= EXERCISE AIM =
Write out again only the lines that run from the start of the entries to the line containing "The image size is (143, 143).", both included.

= THE DATA =
=======
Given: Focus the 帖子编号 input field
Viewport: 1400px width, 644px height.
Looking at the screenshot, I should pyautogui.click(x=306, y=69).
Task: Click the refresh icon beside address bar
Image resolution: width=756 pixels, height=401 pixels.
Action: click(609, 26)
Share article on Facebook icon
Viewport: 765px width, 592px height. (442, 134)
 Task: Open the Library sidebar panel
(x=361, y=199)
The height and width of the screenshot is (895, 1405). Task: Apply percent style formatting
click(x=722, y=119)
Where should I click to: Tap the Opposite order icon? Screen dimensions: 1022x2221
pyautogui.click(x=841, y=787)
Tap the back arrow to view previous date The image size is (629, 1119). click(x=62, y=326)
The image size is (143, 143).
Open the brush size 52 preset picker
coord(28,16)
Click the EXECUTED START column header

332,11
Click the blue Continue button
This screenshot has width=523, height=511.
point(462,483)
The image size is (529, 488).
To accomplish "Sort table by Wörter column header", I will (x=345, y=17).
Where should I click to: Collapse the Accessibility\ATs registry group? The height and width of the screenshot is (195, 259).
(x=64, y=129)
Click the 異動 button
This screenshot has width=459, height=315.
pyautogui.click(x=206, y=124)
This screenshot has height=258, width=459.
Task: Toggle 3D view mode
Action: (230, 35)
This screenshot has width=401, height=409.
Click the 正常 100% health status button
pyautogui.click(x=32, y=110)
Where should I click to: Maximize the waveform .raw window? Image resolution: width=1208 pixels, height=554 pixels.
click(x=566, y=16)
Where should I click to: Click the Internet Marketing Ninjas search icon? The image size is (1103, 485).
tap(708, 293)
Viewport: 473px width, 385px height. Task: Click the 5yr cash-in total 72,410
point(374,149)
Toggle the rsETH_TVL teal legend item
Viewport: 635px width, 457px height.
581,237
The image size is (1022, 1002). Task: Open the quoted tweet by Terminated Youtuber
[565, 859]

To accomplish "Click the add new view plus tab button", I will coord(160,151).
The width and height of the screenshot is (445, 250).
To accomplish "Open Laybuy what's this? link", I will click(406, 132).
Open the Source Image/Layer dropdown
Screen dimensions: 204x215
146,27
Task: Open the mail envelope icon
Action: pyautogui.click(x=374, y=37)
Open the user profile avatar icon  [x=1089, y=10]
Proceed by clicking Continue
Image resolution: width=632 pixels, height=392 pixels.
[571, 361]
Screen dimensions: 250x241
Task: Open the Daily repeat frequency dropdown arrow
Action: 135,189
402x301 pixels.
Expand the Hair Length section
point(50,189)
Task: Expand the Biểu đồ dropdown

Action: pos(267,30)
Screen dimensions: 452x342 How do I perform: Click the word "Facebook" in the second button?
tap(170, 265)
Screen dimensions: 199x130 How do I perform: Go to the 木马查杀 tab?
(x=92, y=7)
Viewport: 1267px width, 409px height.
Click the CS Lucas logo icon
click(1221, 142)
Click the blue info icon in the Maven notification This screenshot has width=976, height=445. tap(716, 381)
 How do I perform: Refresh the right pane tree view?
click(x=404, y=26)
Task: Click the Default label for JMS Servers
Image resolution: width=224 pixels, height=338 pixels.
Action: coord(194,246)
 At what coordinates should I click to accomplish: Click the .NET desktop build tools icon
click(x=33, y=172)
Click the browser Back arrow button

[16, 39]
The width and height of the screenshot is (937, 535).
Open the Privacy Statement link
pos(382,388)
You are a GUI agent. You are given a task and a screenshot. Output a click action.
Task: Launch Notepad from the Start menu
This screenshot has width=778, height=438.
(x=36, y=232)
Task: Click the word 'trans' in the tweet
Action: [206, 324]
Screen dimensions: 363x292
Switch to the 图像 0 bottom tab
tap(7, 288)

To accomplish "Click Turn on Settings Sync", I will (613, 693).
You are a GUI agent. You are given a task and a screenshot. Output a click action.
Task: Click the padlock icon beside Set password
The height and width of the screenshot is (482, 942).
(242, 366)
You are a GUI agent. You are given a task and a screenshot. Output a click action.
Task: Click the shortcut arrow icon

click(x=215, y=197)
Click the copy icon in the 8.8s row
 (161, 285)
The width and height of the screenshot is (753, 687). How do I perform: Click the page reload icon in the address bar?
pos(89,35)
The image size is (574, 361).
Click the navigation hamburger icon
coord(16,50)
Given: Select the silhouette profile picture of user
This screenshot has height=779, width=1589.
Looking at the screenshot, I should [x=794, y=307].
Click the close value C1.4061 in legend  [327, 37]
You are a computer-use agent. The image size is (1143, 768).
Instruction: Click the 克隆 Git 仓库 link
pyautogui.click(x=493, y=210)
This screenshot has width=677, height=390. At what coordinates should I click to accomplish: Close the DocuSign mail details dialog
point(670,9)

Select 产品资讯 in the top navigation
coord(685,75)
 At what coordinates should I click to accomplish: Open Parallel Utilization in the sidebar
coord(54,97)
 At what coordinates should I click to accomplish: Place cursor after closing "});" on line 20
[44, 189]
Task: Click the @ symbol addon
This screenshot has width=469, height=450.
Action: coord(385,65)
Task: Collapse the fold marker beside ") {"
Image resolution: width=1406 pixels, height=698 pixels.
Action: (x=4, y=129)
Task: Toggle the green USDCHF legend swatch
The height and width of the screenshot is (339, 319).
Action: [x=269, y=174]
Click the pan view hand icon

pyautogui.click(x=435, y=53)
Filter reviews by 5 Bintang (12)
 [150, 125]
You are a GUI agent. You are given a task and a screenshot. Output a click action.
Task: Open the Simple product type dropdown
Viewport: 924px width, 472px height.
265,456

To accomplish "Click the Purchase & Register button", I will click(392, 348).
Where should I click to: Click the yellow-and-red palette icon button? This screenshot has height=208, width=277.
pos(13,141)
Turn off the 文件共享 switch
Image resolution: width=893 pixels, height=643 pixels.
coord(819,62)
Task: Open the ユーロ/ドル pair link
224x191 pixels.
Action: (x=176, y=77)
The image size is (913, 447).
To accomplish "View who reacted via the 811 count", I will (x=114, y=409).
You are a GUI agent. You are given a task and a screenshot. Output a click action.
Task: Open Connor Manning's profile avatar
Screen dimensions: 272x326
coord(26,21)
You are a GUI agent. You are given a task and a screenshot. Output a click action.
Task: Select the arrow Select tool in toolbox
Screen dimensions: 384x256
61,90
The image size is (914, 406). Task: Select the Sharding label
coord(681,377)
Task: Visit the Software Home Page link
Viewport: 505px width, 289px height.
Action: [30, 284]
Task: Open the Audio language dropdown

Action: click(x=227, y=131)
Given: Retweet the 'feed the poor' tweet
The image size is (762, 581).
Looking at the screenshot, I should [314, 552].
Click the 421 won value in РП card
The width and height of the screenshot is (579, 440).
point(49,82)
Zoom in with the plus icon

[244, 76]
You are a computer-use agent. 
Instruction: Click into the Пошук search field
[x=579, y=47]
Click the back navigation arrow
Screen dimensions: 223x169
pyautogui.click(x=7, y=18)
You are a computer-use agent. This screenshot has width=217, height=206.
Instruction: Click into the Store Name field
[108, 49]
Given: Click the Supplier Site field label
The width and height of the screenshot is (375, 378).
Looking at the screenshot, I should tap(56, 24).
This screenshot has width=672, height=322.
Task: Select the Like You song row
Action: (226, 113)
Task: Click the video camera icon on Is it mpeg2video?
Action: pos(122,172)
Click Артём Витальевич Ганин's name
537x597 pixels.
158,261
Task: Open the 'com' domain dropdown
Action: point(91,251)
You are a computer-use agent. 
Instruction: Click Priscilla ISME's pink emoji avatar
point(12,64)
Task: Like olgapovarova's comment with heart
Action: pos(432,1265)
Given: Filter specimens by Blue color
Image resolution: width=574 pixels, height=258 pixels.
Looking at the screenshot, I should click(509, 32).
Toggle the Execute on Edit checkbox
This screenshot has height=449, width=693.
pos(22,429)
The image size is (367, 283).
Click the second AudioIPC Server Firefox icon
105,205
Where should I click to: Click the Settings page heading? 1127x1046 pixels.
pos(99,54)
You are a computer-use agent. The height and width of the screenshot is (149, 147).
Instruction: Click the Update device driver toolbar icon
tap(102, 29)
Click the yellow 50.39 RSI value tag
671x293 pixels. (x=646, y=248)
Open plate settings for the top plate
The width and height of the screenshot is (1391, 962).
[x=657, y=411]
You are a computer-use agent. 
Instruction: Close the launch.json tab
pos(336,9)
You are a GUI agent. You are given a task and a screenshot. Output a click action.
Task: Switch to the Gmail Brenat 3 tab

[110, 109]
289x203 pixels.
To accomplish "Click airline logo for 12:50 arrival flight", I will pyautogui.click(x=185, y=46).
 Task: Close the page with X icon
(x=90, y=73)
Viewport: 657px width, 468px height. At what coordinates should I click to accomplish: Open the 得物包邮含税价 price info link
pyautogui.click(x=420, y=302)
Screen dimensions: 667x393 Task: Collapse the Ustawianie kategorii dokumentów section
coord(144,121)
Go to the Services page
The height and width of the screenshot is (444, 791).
=======
= RESULT FOR THIS EXERCISE =
Given: Focus the 帖子编号 input field
Viewport: 1400px width, 644px height.
Looking at the screenshot, I should pyautogui.click(x=306, y=69).
Task: Click the refresh icon beside address bar
Image resolution: width=756 pixels, height=401 pixels.
Action: click(609, 26)
Share article on Facebook icon
Viewport: 765px width, 592px height. (442, 134)
 Task: Open the Library sidebar panel
(x=361, y=199)
The height and width of the screenshot is (895, 1405). Task: Apply percent style formatting
click(x=722, y=119)
Where should I click to: Tap the Opposite order icon? Screen dimensions: 1022x2221
pyautogui.click(x=841, y=787)
Tap the back arrow to view previous date The image size is (629, 1119). click(x=62, y=326)
The image size is (143, 143).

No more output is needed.